▶ ASSIGNED TASK
Every record that follows should be copied exactly. No picture belongs in the copy.

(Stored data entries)

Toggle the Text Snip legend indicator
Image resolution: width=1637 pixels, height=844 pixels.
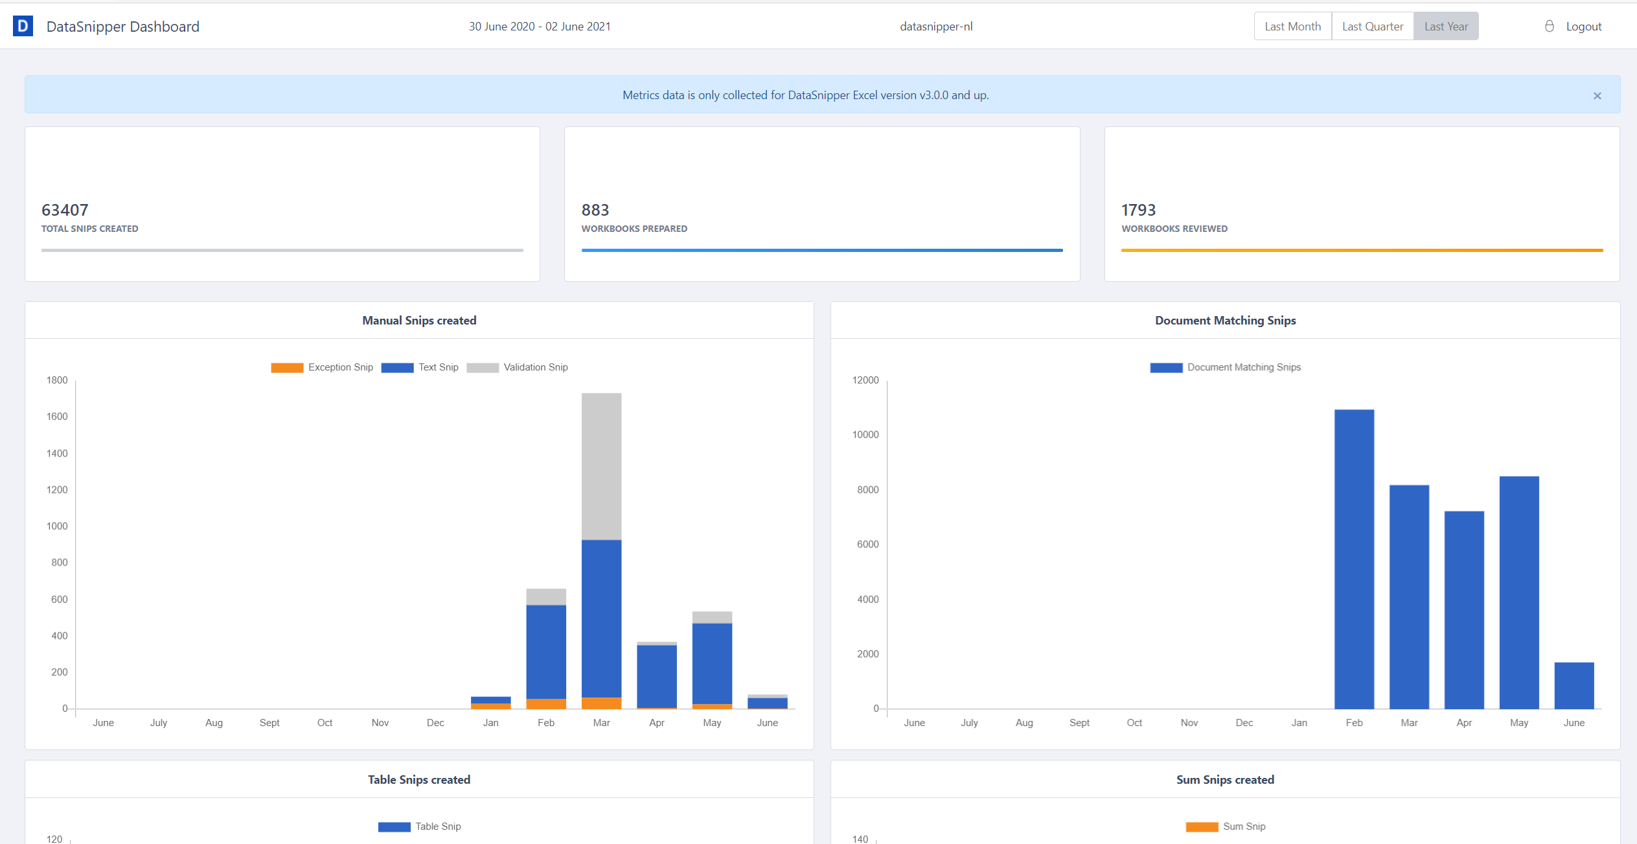pyautogui.click(x=421, y=367)
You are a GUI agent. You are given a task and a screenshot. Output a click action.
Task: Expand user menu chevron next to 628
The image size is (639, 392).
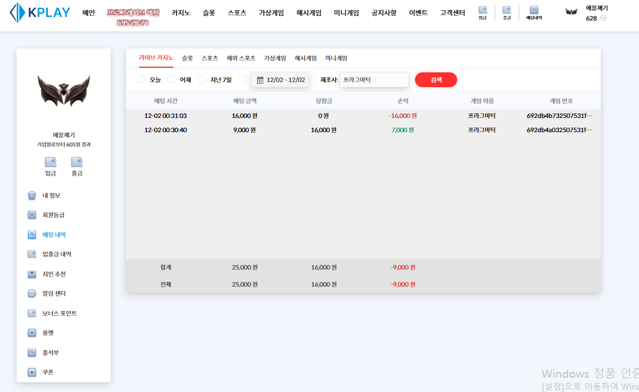(603, 18)
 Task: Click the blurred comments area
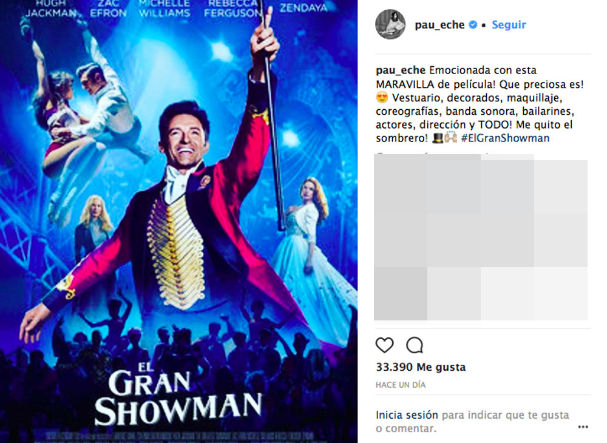480,237
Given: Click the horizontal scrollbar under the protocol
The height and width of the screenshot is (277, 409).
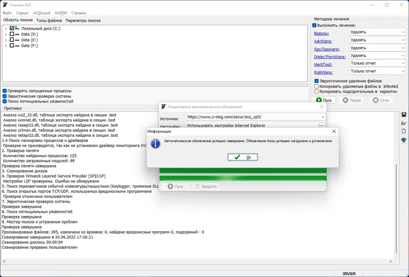Looking at the screenshot, I should coord(197,261).
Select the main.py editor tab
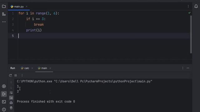This screenshot has height=112, width=200. 17,7
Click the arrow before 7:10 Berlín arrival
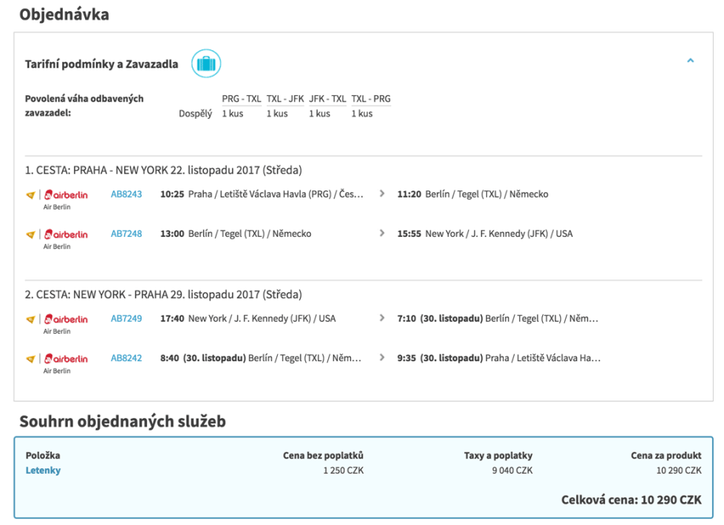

▶ ANSWER FOR THE TASK
Toggle the Text Snip legend indicator
Image resolution: width=1637 pixels, height=844 pixels.
pyautogui.click(x=421, y=367)
You are a GUI agent. You are given a task and a screenshot. Output a click action.
Task: Expand user menu chevron next to 628
The image size is (639, 392).
(603, 18)
 Task: Click the blurred comments area
480,237
Given: Click the horizontal scrollbar under the protocol
The height and width of the screenshot is (277, 409).
Looking at the screenshot, I should coord(197,261).
Select the main.py editor tab
This screenshot has height=112, width=200. 17,7
Click the arrow before 7:10 Berlín arrival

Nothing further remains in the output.